Guiding Device Specific Optimization using Architecture-Independent Metrics
People
Supervisor
Description
Measuring performance-critical characteristics of application workloads are important both for developers, who must understand and optimize the performance of codes, as well as designers and integrators of HPC systems, who must ensure that accelerator architectures are suitable for the intended workloads. However, if these workload characteristics are tied to architectural features that are specific to a particular system, they may not generalize well to alternative or future systems.

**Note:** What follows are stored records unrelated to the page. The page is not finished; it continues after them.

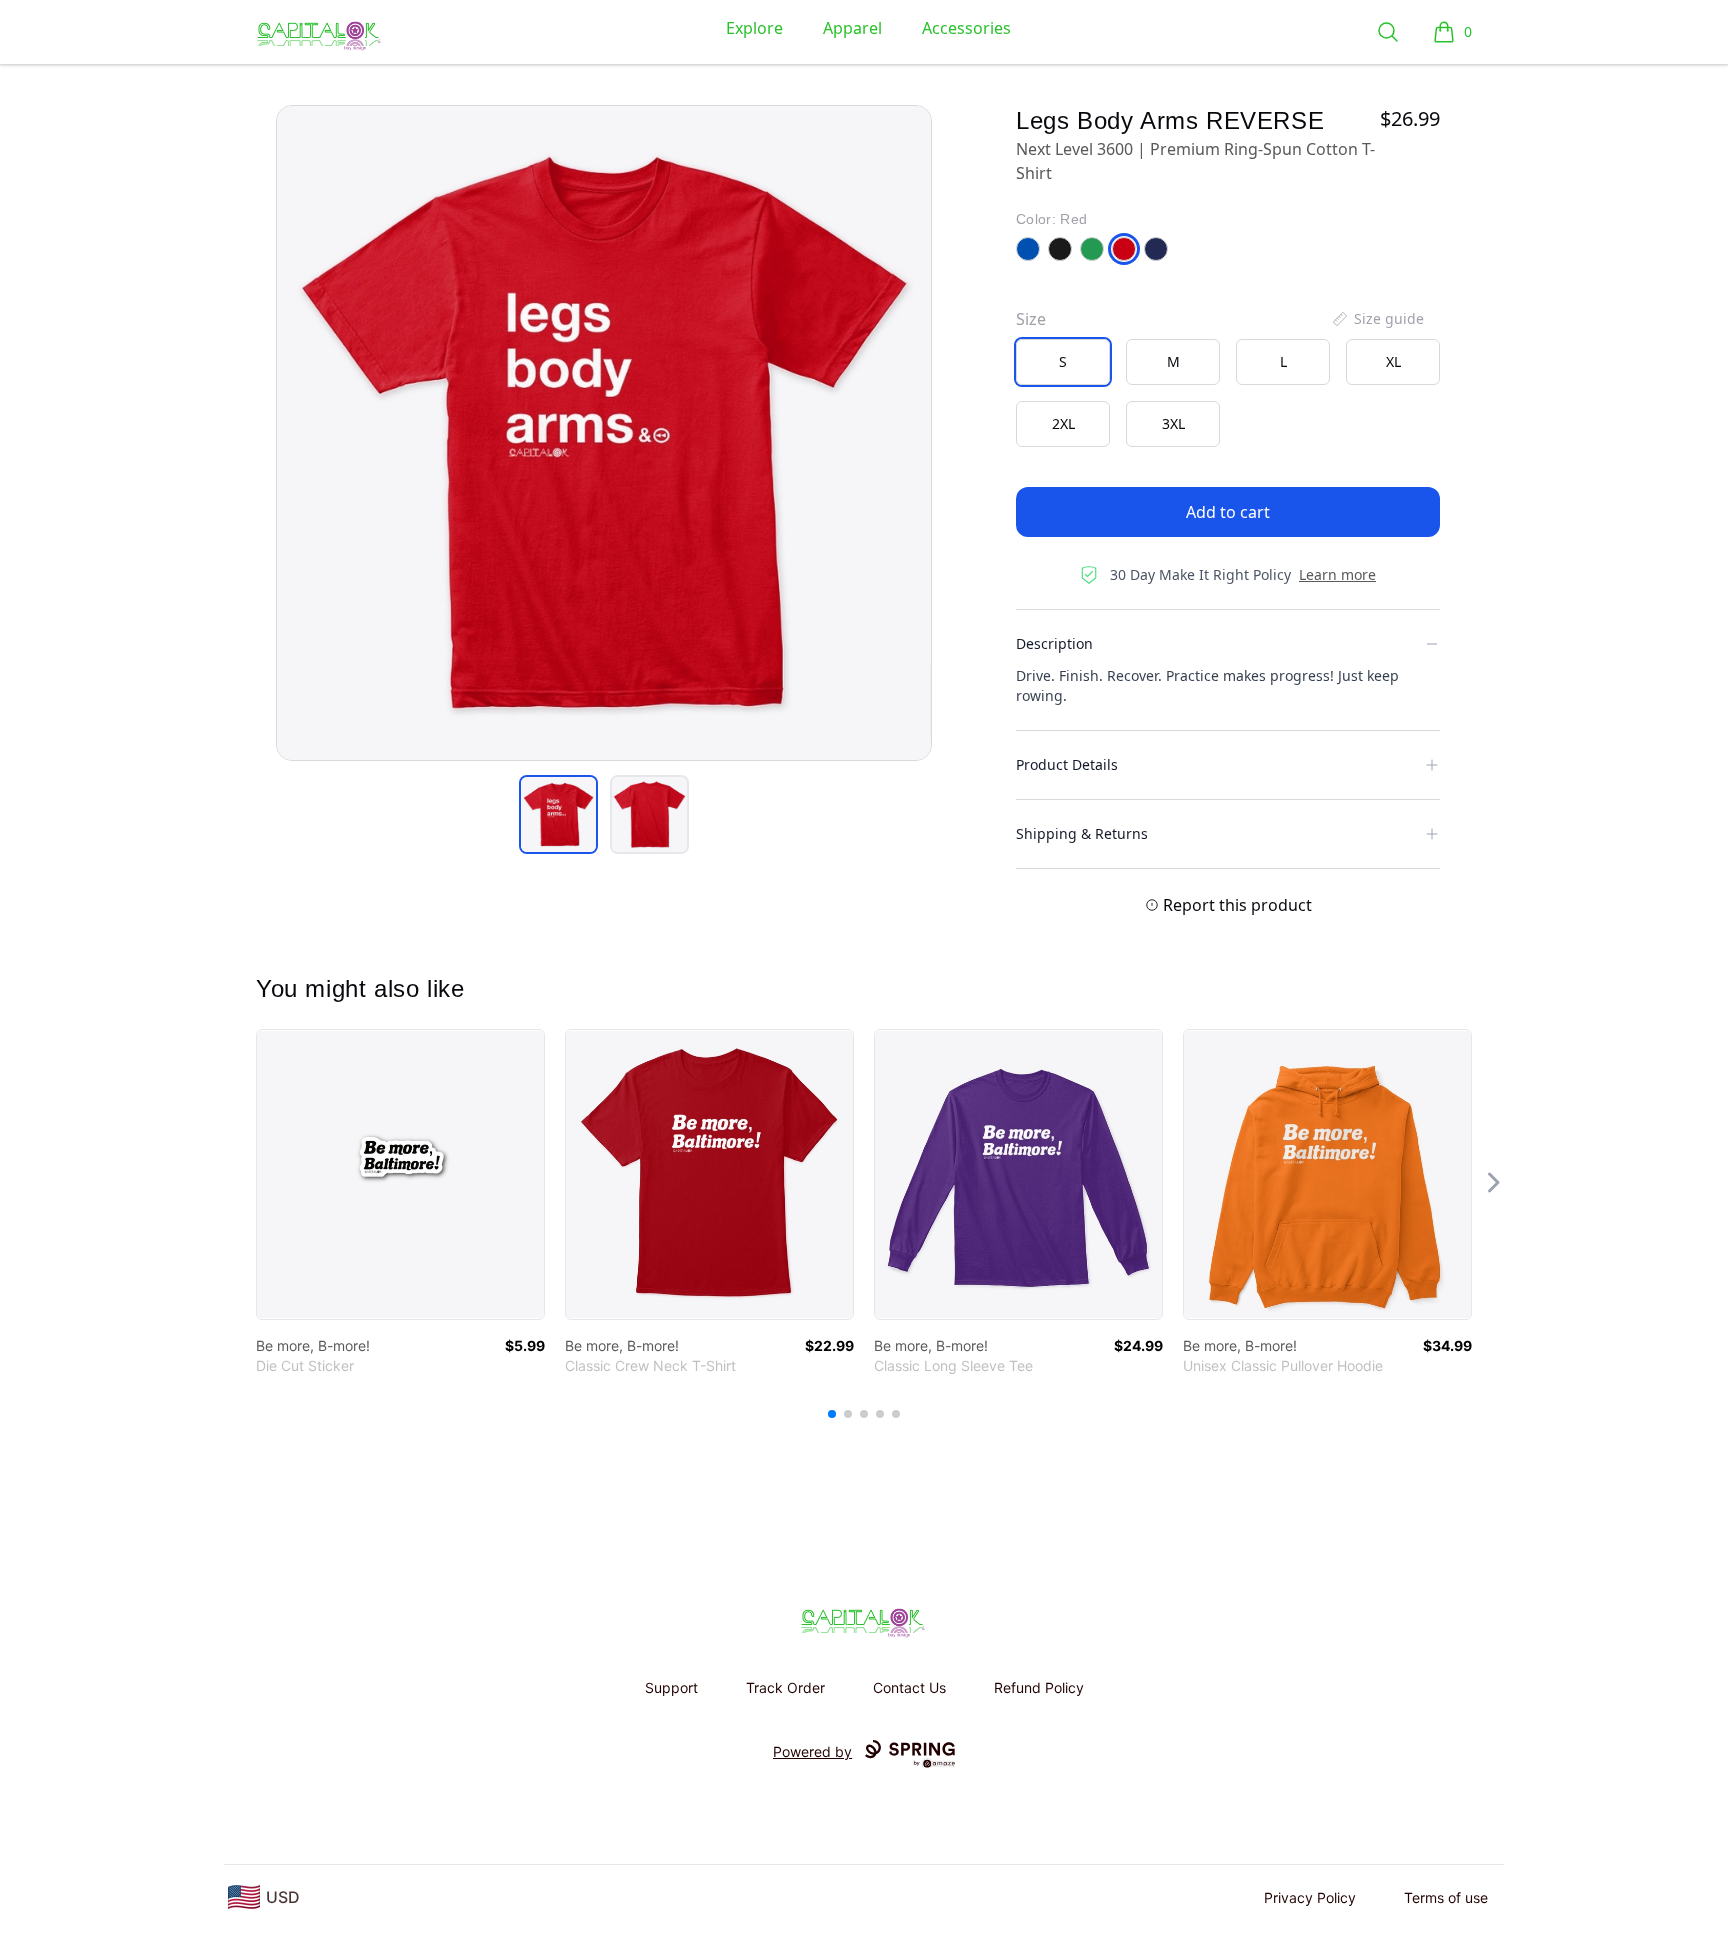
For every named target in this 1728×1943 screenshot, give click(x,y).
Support (671, 1687)
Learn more (1337, 574)
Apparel (852, 28)
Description (1054, 643)
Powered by (812, 1751)
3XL (1173, 423)
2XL (1063, 423)
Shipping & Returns (1082, 833)
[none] (1377, 319)
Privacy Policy (1310, 1897)
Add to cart (1228, 512)
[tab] (558, 814)
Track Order (785, 1687)
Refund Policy (1039, 1687)
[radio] (1063, 362)
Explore (754, 28)
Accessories (966, 28)
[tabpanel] (604, 433)
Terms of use (1446, 1897)
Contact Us (909, 1687)
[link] (400, 1174)
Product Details (1067, 764)
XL (1393, 361)
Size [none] (1031, 319)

An architecture-independent method ensures an accurate characterization of inherent program behaviour, without bias due to architecture-dependent features that vary widely between different types of accelerators. The Architecture-independent workload characterization (AIWC) tool [1] collects a set of metrics which determine the suitability and performance of an application on any parallel HPC architecture. These metrics were initially collected primarily for the prediction of execution times, but since they are representative of structural characteristics of the underlying program and are free from architectural traits, they can be used in identifying performance limitations of a given implementation and the associated penalties for a target device.
Goals
This project will develop a methodology to examine a kernel's suitability to a given accelerator, and potential for optimization, by measuring its AIWC features. The ultimate aim of this work is to identify common trends which could be used to inform or guide the optimization efforts of the developer. Best practice optimizations for CPU and GPU (e.g. [2,3]) will be applied to selected portable OpenCL codes, and the changes in AIWC features due to each optimization measured.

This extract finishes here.